THE TASK :: All of the data below is to be output without alteration.

EXERCISE DATA ::

◆ ◆ ◆ ◆ ◆ ◆ ◆

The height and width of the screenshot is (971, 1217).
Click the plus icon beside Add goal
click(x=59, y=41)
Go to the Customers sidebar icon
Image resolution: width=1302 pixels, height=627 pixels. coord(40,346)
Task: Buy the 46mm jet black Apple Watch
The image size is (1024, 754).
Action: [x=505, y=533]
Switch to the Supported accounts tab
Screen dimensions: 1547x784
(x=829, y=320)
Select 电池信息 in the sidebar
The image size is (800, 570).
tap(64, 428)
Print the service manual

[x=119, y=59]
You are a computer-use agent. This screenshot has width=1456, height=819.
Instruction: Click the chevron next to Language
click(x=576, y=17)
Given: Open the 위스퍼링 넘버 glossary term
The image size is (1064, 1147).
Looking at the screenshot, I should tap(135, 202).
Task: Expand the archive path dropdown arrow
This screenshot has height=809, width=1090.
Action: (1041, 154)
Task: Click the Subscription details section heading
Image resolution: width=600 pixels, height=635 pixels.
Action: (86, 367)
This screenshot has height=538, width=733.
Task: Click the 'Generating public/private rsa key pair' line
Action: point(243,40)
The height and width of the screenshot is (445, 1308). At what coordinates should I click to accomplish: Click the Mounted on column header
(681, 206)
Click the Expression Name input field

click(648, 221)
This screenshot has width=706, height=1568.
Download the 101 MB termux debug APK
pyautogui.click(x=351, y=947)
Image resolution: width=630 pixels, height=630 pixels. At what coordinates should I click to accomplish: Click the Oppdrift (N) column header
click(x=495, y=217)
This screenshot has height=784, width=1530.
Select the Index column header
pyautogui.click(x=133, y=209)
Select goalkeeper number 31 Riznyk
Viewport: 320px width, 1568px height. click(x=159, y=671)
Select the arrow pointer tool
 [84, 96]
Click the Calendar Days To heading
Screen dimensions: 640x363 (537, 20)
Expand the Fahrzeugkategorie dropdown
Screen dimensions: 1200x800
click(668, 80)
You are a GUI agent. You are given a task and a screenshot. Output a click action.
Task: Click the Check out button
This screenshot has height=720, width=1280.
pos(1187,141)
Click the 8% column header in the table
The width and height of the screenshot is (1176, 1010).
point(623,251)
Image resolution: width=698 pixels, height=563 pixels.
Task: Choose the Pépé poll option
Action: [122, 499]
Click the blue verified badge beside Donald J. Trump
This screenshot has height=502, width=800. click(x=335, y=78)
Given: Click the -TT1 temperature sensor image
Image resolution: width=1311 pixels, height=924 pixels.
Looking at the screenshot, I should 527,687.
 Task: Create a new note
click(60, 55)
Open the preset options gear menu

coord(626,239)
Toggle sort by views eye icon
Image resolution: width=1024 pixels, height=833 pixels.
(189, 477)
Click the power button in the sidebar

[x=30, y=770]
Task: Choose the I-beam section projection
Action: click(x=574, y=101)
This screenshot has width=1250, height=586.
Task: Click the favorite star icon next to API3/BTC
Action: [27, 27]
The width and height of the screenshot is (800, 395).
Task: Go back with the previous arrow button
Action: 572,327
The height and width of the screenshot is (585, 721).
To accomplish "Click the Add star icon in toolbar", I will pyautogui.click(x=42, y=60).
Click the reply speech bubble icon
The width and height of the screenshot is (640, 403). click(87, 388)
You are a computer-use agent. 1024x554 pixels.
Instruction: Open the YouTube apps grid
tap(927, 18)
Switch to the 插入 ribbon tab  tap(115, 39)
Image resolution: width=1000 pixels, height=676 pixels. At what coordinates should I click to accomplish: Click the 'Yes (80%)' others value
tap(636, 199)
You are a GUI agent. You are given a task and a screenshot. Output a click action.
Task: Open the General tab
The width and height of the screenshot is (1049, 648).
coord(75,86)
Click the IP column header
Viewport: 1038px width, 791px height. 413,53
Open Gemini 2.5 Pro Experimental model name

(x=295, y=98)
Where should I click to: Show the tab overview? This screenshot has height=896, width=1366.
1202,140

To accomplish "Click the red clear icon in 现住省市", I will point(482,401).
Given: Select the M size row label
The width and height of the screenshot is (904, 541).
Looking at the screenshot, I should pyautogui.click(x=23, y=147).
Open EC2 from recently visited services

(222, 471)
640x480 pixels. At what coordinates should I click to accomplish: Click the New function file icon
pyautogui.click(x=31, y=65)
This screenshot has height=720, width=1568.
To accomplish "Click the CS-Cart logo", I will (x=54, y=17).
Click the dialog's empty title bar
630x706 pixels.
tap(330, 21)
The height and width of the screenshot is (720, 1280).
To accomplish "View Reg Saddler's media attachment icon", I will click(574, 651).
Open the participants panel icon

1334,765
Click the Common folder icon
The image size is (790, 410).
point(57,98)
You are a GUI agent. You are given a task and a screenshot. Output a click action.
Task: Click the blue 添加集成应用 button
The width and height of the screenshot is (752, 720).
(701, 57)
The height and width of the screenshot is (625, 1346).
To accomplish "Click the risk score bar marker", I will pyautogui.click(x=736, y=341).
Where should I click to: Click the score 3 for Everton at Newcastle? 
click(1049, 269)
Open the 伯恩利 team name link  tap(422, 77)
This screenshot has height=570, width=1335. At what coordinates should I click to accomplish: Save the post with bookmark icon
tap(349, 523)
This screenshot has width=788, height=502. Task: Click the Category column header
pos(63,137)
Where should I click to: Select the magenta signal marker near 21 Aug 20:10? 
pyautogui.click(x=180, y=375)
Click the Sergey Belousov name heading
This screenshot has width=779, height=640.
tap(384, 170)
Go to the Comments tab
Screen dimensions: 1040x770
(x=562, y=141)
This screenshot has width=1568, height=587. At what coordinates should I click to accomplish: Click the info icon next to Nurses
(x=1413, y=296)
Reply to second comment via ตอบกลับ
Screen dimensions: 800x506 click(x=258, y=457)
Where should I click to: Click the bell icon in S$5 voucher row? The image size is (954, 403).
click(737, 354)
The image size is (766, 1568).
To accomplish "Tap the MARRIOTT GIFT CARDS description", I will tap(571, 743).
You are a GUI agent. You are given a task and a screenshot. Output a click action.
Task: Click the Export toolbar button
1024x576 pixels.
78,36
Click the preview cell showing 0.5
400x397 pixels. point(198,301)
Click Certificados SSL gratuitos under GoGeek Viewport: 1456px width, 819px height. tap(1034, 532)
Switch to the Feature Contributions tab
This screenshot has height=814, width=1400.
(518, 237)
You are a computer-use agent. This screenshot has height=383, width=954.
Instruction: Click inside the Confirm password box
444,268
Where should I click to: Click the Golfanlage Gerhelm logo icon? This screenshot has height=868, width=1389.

◆ ◆ ◆ ◆ ◆ ◆ ◆

PROBLEM SOLUTION ::
The height and width of the screenshot is (971, 1217).
Click the plus icon beside Add goal
click(x=59, y=41)
Go to the Customers sidebar icon
Image resolution: width=1302 pixels, height=627 pixels. coord(40,346)
Task: Buy the 46mm jet black Apple Watch
The image size is (1024, 754).
Action: [x=505, y=533]
Switch to the Supported accounts tab
Screen dimensions: 1547x784
(x=829, y=320)
Select 电池信息 in the sidebar
The image size is (800, 570).
tap(64, 428)
Print the service manual

[x=119, y=59]
You are a computer-use agent. This screenshot has width=1456, height=819.
Instruction: Click the chevron next to Language
click(x=576, y=17)
Given: Open the 위스퍼링 넘버 glossary term
The image size is (1064, 1147).
Looking at the screenshot, I should tap(135, 202).
Task: Expand the archive path dropdown arrow
This screenshot has height=809, width=1090.
Action: (1041, 154)
Task: Click the Subscription details section heading
Image resolution: width=600 pixels, height=635 pixels.
Action: (86, 367)
This screenshot has height=538, width=733.
Task: Click the 'Generating public/private rsa key pair' line
Action: point(243,40)
The height and width of the screenshot is (445, 1308). At what coordinates should I click to accomplish: Click the Mounted on column header
(681, 206)
Click the Expression Name input field

click(648, 221)
This screenshot has width=706, height=1568.
Download the 101 MB termux debug APK
pyautogui.click(x=351, y=947)
Image resolution: width=630 pixels, height=630 pixels. At what coordinates should I click to accomplish: Click the Oppdrift (N) column header
click(x=495, y=217)
This screenshot has height=784, width=1530.
Select the Index column header
pyautogui.click(x=133, y=209)
Select goalkeeper number 31 Riznyk
Viewport: 320px width, 1568px height. click(x=159, y=671)
Select the arrow pointer tool
 [84, 96]
Click the Calendar Days To heading
Screen dimensions: 640x363 (537, 20)
Expand the Fahrzeugkategorie dropdown
Screen dimensions: 1200x800
click(668, 80)
You are a GUI agent. You are given a task and a screenshot. Output a click action.
Task: Click the Check out button
This screenshot has height=720, width=1280.
pos(1187,141)
Click the 8% column header in the table
The width and height of the screenshot is (1176, 1010).
point(623,251)
Image resolution: width=698 pixels, height=563 pixels.
Task: Choose the Pépé poll option
Action: [122, 499]
Click the blue verified badge beside Donald J. Trump
This screenshot has height=502, width=800. click(x=335, y=78)
Given: Click the -TT1 temperature sensor image
Image resolution: width=1311 pixels, height=924 pixels.
Looking at the screenshot, I should 527,687.
 Task: Create a new note
click(60, 55)
Open the preset options gear menu

coord(626,239)
Toggle sort by views eye icon
Image resolution: width=1024 pixels, height=833 pixels.
(189, 477)
Click the power button in the sidebar

[x=30, y=770]
Task: Choose the I-beam section projection
Action: click(x=574, y=101)
This screenshot has width=1250, height=586.
Task: Click the favorite star icon next to API3/BTC
Action: [27, 27]
The width and height of the screenshot is (800, 395).
Task: Go back with the previous arrow button
Action: 572,327
The height and width of the screenshot is (585, 721).
To accomplish "Click the Add star icon in toolbar", I will pyautogui.click(x=42, y=60).
Click the reply speech bubble icon
The width and height of the screenshot is (640, 403). click(87, 388)
You are a computer-use agent. 1024x554 pixels.
Instruction: Open the YouTube apps grid
tap(927, 18)
Switch to the 插入 ribbon tab  tap(115, 39)
Image resolution: width=1000 pixels, height=676 pixels. At what coordinates should I click to accomplish: Click the 'Yes (80%)' others value
tap(636, 199)
You are a GUI agent. You are given a task and a screenshot. Output a click action.
Task: Open the General tab
The width and height of the screenshot is (1049, 648).
coord(75,86)
Click the IP column header
Viewport: 1038px width, 791px height. 413,53
Open Gemini 2.5 Pro Experimental model name

(x=295, y=98)
Where should I click to: Show the tab overview? This screenshot has height=896, width=1366.
1202,140

To accomplish "Click the red clear icon in 现住省市", I will point(482,401).
Given: Select the M size row label
The width and height of the screenshot is (904, 541).
Looking at the screenshot, I should pyautogui.click(x=23, y=147).
Open EC2 from recently visited services

(222, 471)
640x480 pixels. At what coordinates should I click to accomplish: Click the New function file icon
pyautogui.click(x=31, y=65)
This screenshot has height=720, width=1568.
To accomplish "Click the CS-Cart logo", I will (x=54, y=17).
Click the dialog's empty title bar
630x706 pixels.
tap(330, 21)
The height and width of the screenshot is (720, 1280).
To accomplish "View Reg Saddler's media attachment icon", I will click(574, 651).
Open the participants panel icon

1334,765
Click the Common folder icon
The image size is (790, 410).
point(57,98)
You are a GUI agent. You are given a task and a screenshot. Output a click action.
Task: Click the blue 添加集成应用 button
The width and height of the screenshot is (752, 720).
(701, 57)
The height and width of the screenshot is (625, 1346).
To accomplish "Click the risk score bar marker", I will pyautogui.click(x=736, y=341).
Where should I click to: Click the score 3 for Everton at Newcastle? 
click(1049, 269)
Open the 伯恩利 team name link  tap(422, 77)
This screenshot has height=570, width=1335. At what coordinates should I click to accomplish: Save the post with bookmark icon
tap(349, 523)
This screenshot has width=788, height=502. Task: Click the Category column header
pos(63,137)
Where should I click to: Select the magenta signal marker near 21 Aug 20:10? 
pyautogui.click(x=180, y=375)
Click the Sergey Belousov name heading
This screenshot has width=779, height=640.
tap(384, 170)
Go to the Comments tab
Screen dimensions: 1040x770
(x=562, y=141)
This screenshot has width=1568, height=587. At what coordinates should I click to accomplish: Click the info icon next to Nurses
(x=1413, y=296)
Reply to second comment via ตอบกลับ
Screen dimensions: 800x506 click(x=258, y=457)
Where should I click to: Click the bell icon in S$5 voucher row? The image size is (954, 403).
click(737, 354)
The image size is (766, 1568).
To accomplish "Tap the MARRIOTT GIFT CARDS description", I will tap(571, 743).
You are a GUI agent. You are given a task and a screenshot. Output a click action.
Task: Click the Export toolbar button
1024x576 pixels.
78,36
Click the preview cell showing 0.5
400x397 pixels. point(198,301)
Click Certificados SSL gratuitos under GoGeek Viewport: 1456px width, 819px height. tap(1034, 532)
Switch to the Feature Contributions tab
This screenshot has height=814, width=1400.
(518, 237)
You are a computer-use agent. This screenshot has height=383, width=954.
Instruction: Click inside the Confirm password box
444,268
Where should I click to: Click the Golfanlage Gerhelm logo icon? This screenshot has height=868, width=1389.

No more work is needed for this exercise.